Instructions to follow:
From the line with "Click the Ваша" to the line with "Open the font size 10 dropdown", retype every line exactly, including those two, and leave out the rest of the data below.

Study material:

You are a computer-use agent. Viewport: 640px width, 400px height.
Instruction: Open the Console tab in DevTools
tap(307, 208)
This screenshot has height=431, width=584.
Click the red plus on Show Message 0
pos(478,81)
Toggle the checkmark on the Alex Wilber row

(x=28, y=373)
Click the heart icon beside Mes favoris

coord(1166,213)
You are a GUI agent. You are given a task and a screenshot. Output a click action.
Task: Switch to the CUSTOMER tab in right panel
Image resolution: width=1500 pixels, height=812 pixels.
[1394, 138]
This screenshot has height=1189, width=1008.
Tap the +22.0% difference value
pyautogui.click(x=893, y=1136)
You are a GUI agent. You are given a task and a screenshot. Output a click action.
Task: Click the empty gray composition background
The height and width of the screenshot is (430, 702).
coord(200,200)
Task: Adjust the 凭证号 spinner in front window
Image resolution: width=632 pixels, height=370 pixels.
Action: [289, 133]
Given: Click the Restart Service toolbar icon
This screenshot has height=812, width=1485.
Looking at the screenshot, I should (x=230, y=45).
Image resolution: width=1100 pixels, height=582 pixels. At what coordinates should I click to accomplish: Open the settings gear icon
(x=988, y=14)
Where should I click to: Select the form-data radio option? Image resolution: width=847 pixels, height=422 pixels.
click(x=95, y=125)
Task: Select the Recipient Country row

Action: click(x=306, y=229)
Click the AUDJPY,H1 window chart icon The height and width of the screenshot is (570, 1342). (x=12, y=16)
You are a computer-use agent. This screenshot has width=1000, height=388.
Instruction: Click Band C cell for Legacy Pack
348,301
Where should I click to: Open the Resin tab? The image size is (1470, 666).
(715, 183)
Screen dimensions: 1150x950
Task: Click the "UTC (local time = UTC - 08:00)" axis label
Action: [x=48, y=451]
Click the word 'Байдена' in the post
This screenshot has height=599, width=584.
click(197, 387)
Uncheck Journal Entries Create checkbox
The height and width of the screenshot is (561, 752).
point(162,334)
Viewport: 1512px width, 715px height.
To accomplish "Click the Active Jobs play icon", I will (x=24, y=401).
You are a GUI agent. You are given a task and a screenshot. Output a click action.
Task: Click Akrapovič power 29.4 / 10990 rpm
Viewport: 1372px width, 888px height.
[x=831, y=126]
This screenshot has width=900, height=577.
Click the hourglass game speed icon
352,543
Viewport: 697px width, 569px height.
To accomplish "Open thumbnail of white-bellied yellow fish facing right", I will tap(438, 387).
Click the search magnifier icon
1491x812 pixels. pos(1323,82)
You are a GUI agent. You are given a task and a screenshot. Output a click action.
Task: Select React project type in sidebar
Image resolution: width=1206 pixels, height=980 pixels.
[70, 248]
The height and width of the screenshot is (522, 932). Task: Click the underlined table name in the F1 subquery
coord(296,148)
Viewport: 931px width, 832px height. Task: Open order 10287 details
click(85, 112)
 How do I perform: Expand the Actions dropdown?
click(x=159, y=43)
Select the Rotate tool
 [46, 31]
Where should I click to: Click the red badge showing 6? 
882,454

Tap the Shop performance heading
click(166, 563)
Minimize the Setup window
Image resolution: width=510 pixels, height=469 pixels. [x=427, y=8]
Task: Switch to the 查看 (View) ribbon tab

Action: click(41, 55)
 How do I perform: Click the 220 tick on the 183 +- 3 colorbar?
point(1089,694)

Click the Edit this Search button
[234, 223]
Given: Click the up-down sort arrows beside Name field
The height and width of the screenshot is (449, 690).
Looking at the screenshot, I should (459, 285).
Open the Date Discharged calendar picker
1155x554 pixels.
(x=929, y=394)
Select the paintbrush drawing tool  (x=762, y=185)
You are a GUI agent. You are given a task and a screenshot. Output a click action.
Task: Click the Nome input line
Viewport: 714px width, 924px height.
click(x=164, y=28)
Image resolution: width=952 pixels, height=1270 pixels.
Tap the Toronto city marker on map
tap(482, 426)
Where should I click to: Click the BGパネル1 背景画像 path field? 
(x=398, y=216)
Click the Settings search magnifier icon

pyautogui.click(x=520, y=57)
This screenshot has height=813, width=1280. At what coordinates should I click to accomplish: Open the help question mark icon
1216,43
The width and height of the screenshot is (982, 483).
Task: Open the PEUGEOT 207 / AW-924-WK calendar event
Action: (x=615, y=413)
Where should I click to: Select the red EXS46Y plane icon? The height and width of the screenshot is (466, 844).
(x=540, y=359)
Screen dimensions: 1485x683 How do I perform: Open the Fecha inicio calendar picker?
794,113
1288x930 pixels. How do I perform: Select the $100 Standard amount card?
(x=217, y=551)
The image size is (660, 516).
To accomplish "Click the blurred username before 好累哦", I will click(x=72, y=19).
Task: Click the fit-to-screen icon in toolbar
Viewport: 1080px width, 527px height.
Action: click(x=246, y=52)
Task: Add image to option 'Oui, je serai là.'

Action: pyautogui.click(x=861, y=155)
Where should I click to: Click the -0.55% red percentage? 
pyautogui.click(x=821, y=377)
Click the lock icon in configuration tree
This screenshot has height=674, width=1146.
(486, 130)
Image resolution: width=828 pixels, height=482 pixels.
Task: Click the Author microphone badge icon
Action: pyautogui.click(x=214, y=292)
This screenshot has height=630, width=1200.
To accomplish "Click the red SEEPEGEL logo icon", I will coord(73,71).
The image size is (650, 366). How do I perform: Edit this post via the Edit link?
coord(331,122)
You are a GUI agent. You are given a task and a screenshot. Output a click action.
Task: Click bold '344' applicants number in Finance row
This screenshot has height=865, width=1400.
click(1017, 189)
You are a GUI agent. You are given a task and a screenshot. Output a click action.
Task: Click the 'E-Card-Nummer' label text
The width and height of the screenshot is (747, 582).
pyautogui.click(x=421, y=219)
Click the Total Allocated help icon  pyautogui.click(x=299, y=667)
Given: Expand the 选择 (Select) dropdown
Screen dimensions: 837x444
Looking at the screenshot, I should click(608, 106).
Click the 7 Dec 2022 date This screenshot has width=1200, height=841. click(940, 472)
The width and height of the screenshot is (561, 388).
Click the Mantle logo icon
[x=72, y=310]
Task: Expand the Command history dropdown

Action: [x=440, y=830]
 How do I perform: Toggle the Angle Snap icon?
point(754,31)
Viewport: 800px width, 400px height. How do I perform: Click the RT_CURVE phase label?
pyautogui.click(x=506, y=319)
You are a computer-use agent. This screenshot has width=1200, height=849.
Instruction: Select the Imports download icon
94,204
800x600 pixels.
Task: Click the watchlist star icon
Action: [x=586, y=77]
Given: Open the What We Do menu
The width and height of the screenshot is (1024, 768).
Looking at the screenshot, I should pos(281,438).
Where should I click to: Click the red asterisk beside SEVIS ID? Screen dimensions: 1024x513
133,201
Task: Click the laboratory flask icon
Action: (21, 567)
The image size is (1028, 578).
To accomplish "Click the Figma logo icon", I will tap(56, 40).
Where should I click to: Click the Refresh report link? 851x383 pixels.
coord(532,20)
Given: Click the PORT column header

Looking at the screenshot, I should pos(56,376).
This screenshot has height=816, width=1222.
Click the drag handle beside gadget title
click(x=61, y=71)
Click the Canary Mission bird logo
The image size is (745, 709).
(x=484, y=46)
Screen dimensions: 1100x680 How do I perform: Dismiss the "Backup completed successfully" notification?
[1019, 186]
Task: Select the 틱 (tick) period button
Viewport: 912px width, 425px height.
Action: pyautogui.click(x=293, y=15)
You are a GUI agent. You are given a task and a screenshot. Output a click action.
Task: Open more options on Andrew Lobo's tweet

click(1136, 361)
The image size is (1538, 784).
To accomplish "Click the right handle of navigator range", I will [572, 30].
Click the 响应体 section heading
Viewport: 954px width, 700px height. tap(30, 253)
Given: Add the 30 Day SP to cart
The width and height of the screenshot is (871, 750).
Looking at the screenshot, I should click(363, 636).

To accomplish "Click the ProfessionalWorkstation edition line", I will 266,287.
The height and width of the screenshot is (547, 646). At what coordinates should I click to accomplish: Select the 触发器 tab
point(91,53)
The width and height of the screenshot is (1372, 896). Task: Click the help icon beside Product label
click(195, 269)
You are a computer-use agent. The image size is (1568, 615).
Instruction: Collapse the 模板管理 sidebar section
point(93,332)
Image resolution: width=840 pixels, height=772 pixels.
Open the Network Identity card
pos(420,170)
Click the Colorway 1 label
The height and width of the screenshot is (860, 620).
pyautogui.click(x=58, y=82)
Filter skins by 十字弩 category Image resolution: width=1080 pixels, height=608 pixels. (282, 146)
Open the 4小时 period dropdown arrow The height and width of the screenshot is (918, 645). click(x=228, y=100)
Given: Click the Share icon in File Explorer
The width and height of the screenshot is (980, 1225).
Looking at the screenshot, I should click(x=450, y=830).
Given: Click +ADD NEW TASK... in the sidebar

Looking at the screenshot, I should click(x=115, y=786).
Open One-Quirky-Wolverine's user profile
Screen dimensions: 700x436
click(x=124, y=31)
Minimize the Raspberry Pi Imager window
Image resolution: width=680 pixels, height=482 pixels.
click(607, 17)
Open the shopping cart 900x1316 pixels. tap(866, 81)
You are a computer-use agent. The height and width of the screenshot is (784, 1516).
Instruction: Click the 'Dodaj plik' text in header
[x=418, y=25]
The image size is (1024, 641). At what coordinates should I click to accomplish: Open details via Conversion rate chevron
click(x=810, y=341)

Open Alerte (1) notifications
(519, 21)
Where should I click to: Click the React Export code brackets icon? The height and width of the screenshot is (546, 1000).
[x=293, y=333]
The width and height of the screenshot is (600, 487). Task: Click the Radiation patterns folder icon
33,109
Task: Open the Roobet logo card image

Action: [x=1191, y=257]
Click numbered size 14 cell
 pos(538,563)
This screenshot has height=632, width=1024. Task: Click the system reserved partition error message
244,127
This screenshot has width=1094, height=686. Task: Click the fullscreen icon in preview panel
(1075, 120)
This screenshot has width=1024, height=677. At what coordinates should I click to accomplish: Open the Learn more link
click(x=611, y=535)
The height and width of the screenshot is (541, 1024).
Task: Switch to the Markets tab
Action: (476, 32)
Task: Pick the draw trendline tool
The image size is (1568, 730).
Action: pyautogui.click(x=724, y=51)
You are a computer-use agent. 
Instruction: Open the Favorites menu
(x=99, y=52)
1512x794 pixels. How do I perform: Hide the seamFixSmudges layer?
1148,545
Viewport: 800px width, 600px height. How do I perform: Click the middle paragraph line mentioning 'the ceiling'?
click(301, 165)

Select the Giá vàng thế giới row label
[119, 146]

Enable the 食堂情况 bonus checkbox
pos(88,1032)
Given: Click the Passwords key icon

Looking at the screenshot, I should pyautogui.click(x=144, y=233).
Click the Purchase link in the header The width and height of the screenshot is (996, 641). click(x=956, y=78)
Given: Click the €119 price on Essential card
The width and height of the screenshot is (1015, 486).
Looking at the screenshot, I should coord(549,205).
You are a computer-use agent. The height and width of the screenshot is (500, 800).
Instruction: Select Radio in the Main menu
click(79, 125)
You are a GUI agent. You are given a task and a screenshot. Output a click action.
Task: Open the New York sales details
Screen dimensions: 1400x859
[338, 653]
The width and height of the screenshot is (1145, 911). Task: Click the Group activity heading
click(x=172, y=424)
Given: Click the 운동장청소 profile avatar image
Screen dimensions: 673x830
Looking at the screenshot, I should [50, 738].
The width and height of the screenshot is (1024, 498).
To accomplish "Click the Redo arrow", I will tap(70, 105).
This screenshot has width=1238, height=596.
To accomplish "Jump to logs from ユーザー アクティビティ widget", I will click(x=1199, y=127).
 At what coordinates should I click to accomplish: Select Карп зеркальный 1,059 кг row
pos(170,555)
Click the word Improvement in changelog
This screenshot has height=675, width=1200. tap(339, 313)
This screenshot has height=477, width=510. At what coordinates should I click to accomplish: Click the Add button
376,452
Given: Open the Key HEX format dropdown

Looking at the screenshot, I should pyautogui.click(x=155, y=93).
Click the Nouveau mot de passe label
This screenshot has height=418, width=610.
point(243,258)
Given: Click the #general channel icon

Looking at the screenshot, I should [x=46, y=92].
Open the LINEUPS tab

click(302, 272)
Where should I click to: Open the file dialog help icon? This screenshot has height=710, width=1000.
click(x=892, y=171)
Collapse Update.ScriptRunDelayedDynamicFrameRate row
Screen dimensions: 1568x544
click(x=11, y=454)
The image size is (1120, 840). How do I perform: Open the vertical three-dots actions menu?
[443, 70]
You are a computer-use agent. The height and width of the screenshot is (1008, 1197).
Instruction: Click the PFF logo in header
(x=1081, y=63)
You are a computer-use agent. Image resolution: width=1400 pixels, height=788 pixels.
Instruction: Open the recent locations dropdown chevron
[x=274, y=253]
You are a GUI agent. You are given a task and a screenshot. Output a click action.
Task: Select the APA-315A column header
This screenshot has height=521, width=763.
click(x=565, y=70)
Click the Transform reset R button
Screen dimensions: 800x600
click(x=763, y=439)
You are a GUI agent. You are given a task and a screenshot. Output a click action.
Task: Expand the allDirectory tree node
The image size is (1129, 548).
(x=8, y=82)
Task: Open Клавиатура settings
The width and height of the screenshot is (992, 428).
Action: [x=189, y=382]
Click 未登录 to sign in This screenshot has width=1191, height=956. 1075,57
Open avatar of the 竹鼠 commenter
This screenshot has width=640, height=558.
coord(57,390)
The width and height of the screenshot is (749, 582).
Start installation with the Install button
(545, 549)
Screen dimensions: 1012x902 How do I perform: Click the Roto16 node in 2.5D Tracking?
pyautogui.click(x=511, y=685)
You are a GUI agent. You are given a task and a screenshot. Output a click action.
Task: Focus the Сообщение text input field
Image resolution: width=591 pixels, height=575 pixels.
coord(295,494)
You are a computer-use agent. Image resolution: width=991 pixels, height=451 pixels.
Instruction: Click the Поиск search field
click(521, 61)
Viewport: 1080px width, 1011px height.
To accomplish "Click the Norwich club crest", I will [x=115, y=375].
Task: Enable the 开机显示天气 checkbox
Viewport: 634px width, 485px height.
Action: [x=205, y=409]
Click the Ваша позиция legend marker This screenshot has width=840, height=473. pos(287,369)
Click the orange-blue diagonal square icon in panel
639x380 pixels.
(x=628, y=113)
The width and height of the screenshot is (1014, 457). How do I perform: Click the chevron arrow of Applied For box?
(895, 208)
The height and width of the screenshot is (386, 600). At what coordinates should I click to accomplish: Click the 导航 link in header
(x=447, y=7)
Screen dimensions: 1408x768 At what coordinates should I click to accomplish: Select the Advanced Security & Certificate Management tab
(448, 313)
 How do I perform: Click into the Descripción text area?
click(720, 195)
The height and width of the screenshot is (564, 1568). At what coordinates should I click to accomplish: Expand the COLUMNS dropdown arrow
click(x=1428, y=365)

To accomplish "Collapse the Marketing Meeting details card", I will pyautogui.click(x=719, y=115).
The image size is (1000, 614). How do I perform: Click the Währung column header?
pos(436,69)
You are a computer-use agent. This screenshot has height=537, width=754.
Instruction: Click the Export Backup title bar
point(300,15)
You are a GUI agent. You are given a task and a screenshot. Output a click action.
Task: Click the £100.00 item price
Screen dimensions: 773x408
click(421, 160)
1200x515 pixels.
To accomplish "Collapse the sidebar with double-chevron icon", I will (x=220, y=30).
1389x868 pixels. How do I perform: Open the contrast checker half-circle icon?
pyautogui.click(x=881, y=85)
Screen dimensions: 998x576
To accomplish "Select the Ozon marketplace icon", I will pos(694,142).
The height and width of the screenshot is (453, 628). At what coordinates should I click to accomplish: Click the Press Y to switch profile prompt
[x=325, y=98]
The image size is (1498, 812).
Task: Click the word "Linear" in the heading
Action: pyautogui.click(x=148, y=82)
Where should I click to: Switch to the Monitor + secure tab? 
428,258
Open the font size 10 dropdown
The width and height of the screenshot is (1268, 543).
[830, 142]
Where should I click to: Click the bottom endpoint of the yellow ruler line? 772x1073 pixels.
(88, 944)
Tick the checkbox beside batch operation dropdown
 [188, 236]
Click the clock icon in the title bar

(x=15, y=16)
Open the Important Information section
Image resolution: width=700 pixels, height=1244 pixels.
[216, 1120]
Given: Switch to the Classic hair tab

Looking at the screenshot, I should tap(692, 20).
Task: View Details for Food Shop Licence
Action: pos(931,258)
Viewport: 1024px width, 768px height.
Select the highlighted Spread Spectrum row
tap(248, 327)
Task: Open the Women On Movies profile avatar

Written response:
Click the Ваша позиция legend marker This screenshot has width=840, height=473. pos(287,369)
Click the orange-blue diagonal square icon in panel
639x380 pixels.
(x=628, y=113)
The width and height of the screenshot is (1014, 457). How do I perform: Click the chevron arrow of Applied For box?
(895, 208)
The height and width of the screenshot is (386, 600). At what coordinates should I click to accomplish: Click the 导航 link in header
(x=447, y=7)
Screen dimensions: 1408x768 At what coordinates should I click to accomplish: Select the Advanced Security & Certificate Management tab
(448, 313)
 How do I perform: Click into the Descripción text area?
click(720, 195)
The height and width of the screenshot is (564, 1568). At what coordinates should I click to accomplish: Expand the COLUMNS dropdown arrow
click(x=1428, y=365)

To accomplish "Collapse the Marketing Meeting details card", I will pyautogui.click(x=719, y=115).
The image size is (1000, 614). How do I perform: Click the Währung column header?
pos(436,69)
You are a computer-use agent. This screenshot has height=537, width=754.
Instruction: Click the Export Backup title bar
point(300,15)
You are a GUI agent. You are given a task and a screenshot. Output a click action.
Task: Click the £100.00 item price
Screen dimensions: 773x408
click(421, 160)
1200x515 pixels.
To accomplish "Collapse the sidebar with double-chevron icon", I will (x=220, y=30).
1389x868 pixels. How do I perform: Open the contrast checker half-circle icon?
pyautogui.click(x=881, y=85)
Screen dimensions: 998x576
To accomplish "Select the Ozon marketplace icon", I will pos(694,142).
The height and width of the screenshot is (453, 628). At what coordinates should I click to accomplish: Click the Press Y to switch profile prompt
[x=325, y=98]
The image size is (1498, 812).
Task: Click the word "Linear" in the heading
Action: pyautogui.click(x=148, y=82)
Where should I click to: Switch to the Monitor + secure tab? 
428,258
Open the font size 10 dropdown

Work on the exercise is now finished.